Generalizing to GEMMs is trickier, because inputs are re-read, making prologue fusion unprofitable (compute bound) more quickly. While matrix multiplies have a fixed amount of compute (the number of FMAs), their memory access pattern is dependent on shapes and tile sizes. In general, the amount of recomputation goes down as the tile size goes up, allowing for more fusion. On the other hand, fusion has an impact on tile size selection, e.g. fusing a s8->bf16 convert into one of the operands allows selecting a larger tile size. We anticipate the need for a cheap way to predict good tile sizes during fusion passes and the continued use of auto-tuning to refine tile sizes after fusion decisions are finalized.
Combined use with 3rd party cost models
Comparing predictions across different cost models is interesting, if the corresponding codegen options have overlapping capabilities. Only in such cases, XLA GPU has a choice after all. A number of options exist for GEMMs. On NVIDIA GPU there is cuBLAS, cuBLASLt, cuDNN Graph GEMMs, and Triton. Today, XLA GPU primarily targets cuBLAS and Triton for GEMMs and relies on auto-tuning to pick the fastest option.
More recently, libraries started to extend their fusion capabilities. cuDNN Graph GEMMs, for instance, supports certain types of prologue and epilogue fusions (see https://docs.nvidia.com/deeplearning/cudnn/developer/graph-api.html#generic-runtime-fusion-engines).
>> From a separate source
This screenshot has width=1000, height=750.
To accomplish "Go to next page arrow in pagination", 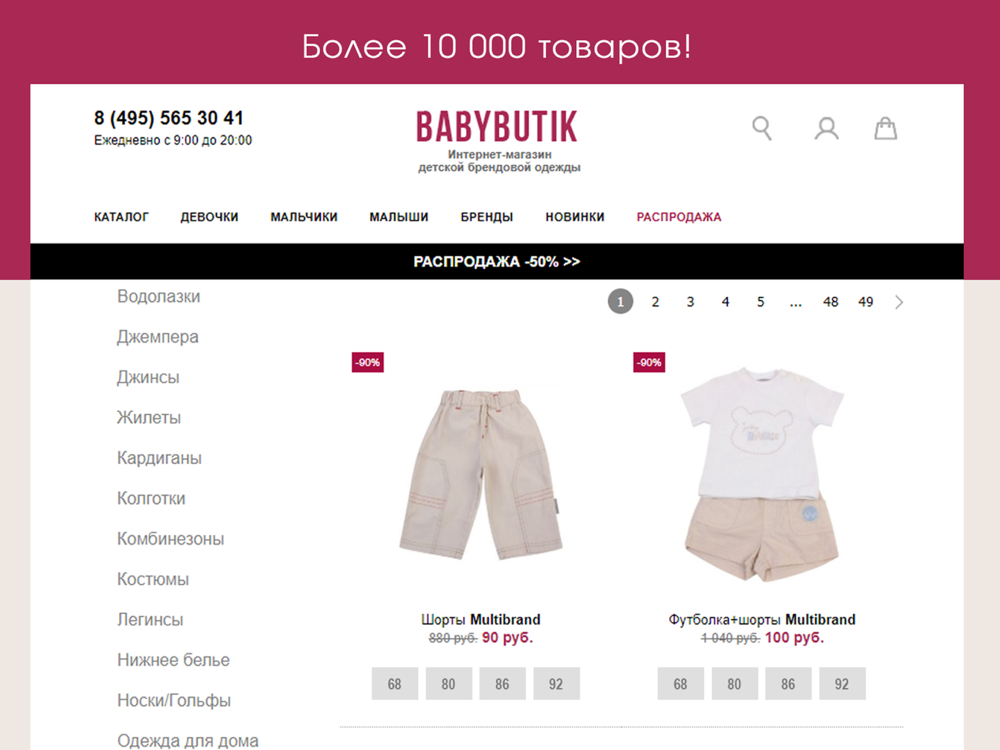I will 899,302.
Similarly, Triton can flexibly fuse into GEMMs. Prologues and epilogues can alternatively be codegen via HLO emitters. Hence, the number of options available to XLA GPU is increasing and making good choices will get more important. Auto-tuning remains an option, but this approach is more expensive than cost model predictions. For priority fusion, auto-tuning would be prohibitively expensive, because the search space can be very large.
We anticipate that XLA GPU will use a mix of cost models provided by hardware vendors (potentially closed source), its HLO cost model, and some amount of auto-tuning. One way to compare between different cost models would be a comparable unit, something proportional to time (like microseconds or cycles) would obviously work. The fusion priority would be determined by getting an estimate for the fused and unfused cost from each model and taking the minimum.
priority = min(unfuse_cost_i) - min(fused_cost_i) where *_cost_i is estimated by i-th cost model.
A linear regression may be needed to make models comparable, e.g. adjust differences between average case vs best case predictors.
Since achieving a full comparability between cost models can be difficult, if even possible, there is an option of a more relaxed comparison that doesn’t require direct interaction between models. For a potential fusion decision:
priority = max(unfused_cost_i - fused_costi)
This doesn’t mean that the model that says “yes” will be used to emit the code, but we hope that the fusion decision was correct overall. After the priority fusion pass, we run autotuning to pick the best emitter for each fusion.